Member of the National Assembly of Pakistan
- In office 19 February 2018 – 31 May 2018
- Constituency: NA-154 (Lodhran-I)

Personal details
- Children: Aamir Iqbal Shah (son)

= Muhammad Iqbal Shah =

Pakistani politician

Muhammad Iqbal Shah Qureshi is a Pakistani politician who had been a member of the National Assembly of Pakistan, from February 2018 to May 2018.

==Education and personal life==
He has done graduation in Lahore, Pakistan.

He is an agriculturist by profession and has declared his net worth at PKR 90.48 million. He is social worker and known as a faith healer in his area.

==Political career==
He remained Tehsil Nazim of Dunyapur from 2005 to 2009.

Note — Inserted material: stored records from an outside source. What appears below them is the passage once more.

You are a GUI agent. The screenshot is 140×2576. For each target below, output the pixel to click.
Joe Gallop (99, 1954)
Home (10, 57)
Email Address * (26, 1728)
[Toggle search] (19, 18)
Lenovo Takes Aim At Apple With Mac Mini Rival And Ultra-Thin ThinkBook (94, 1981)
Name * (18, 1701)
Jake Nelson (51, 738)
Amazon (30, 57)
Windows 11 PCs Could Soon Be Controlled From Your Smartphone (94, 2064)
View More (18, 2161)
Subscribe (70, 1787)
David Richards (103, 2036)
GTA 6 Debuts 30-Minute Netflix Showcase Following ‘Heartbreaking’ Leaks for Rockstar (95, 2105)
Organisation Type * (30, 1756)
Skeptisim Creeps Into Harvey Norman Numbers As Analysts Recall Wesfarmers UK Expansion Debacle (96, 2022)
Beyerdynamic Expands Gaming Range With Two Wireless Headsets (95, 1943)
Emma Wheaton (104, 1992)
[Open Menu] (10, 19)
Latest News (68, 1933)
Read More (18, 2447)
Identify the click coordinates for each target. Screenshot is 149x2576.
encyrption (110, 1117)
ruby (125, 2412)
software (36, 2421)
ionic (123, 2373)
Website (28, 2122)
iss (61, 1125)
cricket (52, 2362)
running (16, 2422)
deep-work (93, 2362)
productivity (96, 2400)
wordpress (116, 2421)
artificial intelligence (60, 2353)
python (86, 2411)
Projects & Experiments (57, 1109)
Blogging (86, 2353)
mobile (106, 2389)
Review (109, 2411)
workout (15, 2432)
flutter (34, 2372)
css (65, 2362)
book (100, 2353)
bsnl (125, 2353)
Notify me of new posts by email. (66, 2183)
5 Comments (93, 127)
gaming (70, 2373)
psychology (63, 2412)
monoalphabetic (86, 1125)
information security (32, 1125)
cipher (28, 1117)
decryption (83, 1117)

He for brief served as the Chairman Union Council before he was elected to the National Assembly of Pakistan as a candidate for Pakistan Muslim League (N) for Constituency NA-154 (Lodhran-I) in by-polls held in February 2018. He received 113,542 votes and defeated Ali Tareen, a candidate of Pakistan Tehreek-e-Insaf (PTI) and son of Jahangir Khan Tareen. The seat fell vacant following the disqualification of Jahangir Khan Tareen by the Supreme Court of Pakistan for being "dishonest" in December 2017. The constituency was considered a stronghold of Tareens and PTI and hence the defeat of a PTI candidate was termed a "a major upset" and "huge blow" to the party ahead of the July 2018 elections. He took an oath as Member of the National Assembly on 19 February 2018.